Once you find the line in the listing below that contains "Viewport: 538px width, 300px height.", copy it and every following line exactly, stopping at the end.
[Working data — start]
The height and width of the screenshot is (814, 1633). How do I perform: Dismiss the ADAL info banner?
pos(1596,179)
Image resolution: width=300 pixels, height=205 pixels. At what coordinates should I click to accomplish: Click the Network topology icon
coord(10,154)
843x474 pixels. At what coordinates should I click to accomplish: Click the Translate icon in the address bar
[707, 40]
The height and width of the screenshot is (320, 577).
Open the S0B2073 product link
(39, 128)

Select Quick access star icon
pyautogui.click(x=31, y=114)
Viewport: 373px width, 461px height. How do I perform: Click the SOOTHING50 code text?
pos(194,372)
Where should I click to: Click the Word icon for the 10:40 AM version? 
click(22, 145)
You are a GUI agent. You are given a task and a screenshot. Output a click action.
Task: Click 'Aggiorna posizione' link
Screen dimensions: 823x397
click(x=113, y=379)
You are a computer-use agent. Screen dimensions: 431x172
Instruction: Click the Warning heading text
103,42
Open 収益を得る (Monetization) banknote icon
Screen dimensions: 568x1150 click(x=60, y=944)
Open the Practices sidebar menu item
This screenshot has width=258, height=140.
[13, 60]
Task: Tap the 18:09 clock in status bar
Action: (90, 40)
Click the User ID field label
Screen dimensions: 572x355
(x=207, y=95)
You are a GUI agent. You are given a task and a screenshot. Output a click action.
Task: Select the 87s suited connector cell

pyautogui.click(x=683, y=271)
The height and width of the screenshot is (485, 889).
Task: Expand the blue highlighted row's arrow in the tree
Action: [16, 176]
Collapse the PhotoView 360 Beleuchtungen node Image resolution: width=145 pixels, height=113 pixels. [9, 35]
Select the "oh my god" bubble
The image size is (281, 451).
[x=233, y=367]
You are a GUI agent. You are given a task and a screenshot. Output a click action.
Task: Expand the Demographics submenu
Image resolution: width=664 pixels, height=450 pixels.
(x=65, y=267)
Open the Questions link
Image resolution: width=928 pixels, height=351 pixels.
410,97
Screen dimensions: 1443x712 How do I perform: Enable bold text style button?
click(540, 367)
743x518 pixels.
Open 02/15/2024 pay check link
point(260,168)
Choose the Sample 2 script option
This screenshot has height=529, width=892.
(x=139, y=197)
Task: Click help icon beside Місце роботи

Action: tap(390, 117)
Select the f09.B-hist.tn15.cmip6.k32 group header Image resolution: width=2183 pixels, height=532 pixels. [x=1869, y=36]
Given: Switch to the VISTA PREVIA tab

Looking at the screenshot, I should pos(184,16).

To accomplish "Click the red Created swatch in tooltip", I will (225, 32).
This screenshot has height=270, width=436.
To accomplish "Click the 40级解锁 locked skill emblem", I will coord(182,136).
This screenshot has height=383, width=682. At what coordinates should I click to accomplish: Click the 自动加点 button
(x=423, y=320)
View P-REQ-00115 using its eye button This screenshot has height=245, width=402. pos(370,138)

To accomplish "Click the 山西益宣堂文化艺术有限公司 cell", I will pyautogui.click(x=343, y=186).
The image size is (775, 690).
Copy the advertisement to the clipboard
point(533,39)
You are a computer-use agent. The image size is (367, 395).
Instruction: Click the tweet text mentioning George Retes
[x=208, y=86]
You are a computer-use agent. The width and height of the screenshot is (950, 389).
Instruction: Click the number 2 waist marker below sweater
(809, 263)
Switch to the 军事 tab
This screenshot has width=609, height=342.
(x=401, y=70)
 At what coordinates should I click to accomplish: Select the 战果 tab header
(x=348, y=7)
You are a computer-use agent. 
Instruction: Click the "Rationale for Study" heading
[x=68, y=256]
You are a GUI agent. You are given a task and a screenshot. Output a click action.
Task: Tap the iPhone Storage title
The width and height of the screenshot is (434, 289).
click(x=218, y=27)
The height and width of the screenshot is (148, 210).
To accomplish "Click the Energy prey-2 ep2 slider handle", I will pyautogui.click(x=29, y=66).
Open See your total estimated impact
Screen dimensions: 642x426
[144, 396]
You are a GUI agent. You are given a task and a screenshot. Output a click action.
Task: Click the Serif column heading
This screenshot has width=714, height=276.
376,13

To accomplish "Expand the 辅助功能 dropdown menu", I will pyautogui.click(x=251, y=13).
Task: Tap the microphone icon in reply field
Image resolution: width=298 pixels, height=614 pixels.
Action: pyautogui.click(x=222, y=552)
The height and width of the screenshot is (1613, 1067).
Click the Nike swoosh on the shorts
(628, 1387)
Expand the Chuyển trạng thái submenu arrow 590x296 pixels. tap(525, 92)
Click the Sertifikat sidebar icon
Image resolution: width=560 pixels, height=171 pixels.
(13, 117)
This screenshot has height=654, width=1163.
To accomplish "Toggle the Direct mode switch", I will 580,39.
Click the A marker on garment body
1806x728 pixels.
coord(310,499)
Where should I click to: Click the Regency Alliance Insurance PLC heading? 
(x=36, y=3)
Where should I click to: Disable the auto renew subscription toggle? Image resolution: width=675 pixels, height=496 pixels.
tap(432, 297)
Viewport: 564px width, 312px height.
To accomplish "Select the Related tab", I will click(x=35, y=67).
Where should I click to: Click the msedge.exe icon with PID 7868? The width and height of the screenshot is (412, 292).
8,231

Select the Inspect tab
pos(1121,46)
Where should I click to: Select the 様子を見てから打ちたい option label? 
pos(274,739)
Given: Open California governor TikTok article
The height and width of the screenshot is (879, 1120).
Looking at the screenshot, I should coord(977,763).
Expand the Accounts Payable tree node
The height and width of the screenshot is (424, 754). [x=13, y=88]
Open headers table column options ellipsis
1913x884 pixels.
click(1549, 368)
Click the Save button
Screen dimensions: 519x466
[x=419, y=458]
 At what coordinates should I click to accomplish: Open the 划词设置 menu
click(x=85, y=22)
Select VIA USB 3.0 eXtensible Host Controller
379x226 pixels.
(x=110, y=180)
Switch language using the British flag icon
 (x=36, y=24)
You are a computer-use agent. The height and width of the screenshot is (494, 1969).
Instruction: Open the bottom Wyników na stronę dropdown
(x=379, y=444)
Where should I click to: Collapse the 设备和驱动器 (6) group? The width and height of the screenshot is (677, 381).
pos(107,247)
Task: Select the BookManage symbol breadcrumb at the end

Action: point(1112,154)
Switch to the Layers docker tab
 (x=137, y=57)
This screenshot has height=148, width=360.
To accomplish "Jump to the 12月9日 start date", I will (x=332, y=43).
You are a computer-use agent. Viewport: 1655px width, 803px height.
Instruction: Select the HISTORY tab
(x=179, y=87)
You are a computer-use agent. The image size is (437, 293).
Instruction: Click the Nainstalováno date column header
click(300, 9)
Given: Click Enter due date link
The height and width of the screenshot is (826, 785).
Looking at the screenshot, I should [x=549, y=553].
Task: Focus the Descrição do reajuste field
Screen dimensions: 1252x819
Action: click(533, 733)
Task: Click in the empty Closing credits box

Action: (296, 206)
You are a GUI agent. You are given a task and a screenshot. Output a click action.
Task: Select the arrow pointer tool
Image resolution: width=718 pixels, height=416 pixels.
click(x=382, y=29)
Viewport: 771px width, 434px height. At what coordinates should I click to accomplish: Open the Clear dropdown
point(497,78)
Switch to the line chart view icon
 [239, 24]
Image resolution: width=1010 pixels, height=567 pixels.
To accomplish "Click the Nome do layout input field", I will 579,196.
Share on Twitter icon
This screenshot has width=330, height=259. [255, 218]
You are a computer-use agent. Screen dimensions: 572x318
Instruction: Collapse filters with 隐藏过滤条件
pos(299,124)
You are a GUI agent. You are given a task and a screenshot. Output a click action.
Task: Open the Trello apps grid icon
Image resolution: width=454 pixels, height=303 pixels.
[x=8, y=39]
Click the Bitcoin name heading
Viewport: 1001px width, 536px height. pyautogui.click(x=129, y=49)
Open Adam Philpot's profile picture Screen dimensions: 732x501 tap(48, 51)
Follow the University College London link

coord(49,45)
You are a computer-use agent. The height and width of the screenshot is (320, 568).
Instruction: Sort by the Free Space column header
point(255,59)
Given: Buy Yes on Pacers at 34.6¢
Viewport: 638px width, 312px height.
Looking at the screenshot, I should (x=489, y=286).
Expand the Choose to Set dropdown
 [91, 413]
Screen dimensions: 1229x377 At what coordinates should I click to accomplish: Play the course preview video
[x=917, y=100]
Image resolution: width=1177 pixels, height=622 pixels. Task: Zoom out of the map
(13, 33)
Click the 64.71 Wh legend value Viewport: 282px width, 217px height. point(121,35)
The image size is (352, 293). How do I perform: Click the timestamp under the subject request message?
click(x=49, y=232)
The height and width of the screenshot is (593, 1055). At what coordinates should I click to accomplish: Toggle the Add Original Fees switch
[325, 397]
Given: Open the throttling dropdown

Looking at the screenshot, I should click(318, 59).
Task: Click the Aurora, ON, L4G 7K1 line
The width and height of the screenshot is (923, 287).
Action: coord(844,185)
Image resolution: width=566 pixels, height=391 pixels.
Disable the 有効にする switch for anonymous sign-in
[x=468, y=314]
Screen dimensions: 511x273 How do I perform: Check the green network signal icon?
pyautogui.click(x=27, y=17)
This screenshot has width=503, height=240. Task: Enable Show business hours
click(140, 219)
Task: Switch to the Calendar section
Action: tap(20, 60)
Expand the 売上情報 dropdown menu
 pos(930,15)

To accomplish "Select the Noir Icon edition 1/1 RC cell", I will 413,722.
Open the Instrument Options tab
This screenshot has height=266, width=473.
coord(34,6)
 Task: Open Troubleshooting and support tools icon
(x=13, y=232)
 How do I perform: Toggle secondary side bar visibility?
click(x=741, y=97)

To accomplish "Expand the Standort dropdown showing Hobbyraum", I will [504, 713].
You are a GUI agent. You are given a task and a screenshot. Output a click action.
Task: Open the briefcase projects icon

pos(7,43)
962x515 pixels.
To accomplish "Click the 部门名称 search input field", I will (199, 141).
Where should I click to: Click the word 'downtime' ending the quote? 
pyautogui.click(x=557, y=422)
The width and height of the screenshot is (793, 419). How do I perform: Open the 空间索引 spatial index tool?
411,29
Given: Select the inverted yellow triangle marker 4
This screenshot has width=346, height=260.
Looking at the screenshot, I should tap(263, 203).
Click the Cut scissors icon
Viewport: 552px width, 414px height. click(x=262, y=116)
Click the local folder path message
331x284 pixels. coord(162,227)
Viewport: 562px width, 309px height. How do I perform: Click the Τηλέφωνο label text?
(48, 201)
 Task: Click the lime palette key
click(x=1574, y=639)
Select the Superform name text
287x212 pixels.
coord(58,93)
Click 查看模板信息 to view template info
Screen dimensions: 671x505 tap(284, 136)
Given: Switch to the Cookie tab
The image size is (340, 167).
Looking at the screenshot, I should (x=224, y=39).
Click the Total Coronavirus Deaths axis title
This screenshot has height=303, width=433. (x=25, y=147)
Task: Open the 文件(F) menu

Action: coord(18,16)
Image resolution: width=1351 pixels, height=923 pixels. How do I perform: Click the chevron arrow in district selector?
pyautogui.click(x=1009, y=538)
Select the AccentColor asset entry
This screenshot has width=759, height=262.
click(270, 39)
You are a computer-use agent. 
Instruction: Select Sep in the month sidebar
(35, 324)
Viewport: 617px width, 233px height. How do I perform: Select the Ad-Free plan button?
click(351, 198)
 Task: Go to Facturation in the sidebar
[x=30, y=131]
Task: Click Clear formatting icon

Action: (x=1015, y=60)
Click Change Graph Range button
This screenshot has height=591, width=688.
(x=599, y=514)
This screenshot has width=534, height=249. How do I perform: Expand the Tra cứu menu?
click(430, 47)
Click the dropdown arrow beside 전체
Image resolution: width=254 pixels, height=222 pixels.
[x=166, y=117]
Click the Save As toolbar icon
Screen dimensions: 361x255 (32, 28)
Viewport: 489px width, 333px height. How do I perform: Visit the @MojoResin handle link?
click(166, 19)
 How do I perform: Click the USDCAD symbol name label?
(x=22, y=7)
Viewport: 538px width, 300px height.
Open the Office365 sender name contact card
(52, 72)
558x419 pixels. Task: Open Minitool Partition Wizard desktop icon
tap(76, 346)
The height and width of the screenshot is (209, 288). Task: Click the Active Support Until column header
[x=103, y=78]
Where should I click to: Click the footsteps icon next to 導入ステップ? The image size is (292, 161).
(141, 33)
[Working data — finish]
* **Exercise result**
Viewport: 538px width, 300px height.
Open the Office365 sender name contact card
(52, 72)
558x419 pixels. Task: Open Minitool Partition Wizard desktop icon
tap(76, 346)
The height and width of the screenshot is (209, 288). Task: Click the Active Support Until column header
[x=103, y=78]
Where should I click to: Click the footsteps icon next to 導入ステップ? The image size is (292, 161).
(141, 33)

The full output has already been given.